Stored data
################
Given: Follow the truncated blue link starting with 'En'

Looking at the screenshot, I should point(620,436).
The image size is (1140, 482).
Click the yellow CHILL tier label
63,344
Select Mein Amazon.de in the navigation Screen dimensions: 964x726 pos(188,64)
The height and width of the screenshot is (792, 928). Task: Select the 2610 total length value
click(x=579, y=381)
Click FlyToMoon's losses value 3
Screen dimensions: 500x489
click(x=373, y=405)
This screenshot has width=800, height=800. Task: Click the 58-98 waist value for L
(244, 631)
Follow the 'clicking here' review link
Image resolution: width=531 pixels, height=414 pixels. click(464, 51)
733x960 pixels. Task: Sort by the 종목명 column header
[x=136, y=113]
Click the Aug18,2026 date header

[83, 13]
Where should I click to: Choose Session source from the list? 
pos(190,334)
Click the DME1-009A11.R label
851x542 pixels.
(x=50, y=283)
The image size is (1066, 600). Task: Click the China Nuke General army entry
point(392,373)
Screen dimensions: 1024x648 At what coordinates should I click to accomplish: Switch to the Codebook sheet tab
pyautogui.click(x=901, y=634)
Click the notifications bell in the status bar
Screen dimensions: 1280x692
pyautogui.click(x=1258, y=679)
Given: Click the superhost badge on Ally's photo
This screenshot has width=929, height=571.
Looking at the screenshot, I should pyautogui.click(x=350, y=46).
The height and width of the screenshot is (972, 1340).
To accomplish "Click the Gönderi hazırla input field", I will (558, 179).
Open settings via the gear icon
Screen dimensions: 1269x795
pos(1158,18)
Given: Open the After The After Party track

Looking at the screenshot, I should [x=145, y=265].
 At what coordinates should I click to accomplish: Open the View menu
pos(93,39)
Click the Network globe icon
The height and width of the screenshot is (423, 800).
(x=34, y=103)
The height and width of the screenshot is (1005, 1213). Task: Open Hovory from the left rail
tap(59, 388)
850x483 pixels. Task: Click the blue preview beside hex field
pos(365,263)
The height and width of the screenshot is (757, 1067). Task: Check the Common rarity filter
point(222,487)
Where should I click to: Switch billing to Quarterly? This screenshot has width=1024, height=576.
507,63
################
EXERCISE INSTRUCTIONS —
Print every record exactly as written.

TASK ANSWER —
Given: Follow the truncated blue link starting with 'En'

Looking at the screenshot, I should point(620,436).
The image size is (1140, 482).
Click the yellow CHILL tier label
63,344
Select Mein Amazon.de in the navigation Screen dimensions: 964x726 pos(188,64)
The height and width of the screenshot is (792, 928). Task: Select the 2610 total length value
click(x=579, y=381)
Click FlyToMoon's losses value 3
Screen dimensions: 500x489
click(x=373, y=405)
This screenshot has width=800, height=800. Task: Click the 58-98 waist value for L
(244, 631)
Follow the 'clicking here' review link
Image resolution: width=531 pixels, height=414 pixels. click(464, 51)
733x960 pixels. Task: Sort by the 종목명 column header
[x=136, y=113]
Click the Aug18,2026 date header

[83, 13]
Where should I click to: Choose Session source from the list? 
pos(190,334)
Click the DME1-009A11.R label
851x542 pixels.
(x=50, y=283)
The image size is (1066, 600). Task: Click the China Nuke General army entry
point(392,373)
Screen dimensions: 1024x648 At what coordinates should I click to accomplish: Switch to the Codebook sheet tab
pyautogui.click(x=901, y=634)
Click the notifications bell in the status bar
Screen dimensions: 1280x692
pyautogui.click(x=1258, y=679)
Given: Click the superhost badge on Ally's photo
This screenshot has width=929, height=571.
Looking at the screenshot, I should pyautogui.click(x=350, y=46).
The height and width of the screenshot is (972, 1340).
To accomplish "Click the Gönderi hazırla input field", I will (558, 179).
Open settings via the gear icon
Screen dimensions: 1269x795
pos(1158,18)
Given: Open the After The After Party track

Looking at the screenshot, I should [x=145, y=265].
 At what coordinates should I click to accomplish: Open the View menu
pos(93,39)
Click the Network globe icon
The height and width of the screenshot is (423, 800).
(x=34, y=103)
The height and width of the screenshot is (1005, 1213). Task: Open Hovory from the left rail
tap(59, 388)
850x483 pixels. Task: Click the blue preview beside hex field
pos(365,263)
The height and width of the screenshot is (757, 1067). Task: Check the Common rarity filter
point(222,487)
Where should I click to: Switch billing to Quarterly? This screenshot has width=1024, height=576.
507,63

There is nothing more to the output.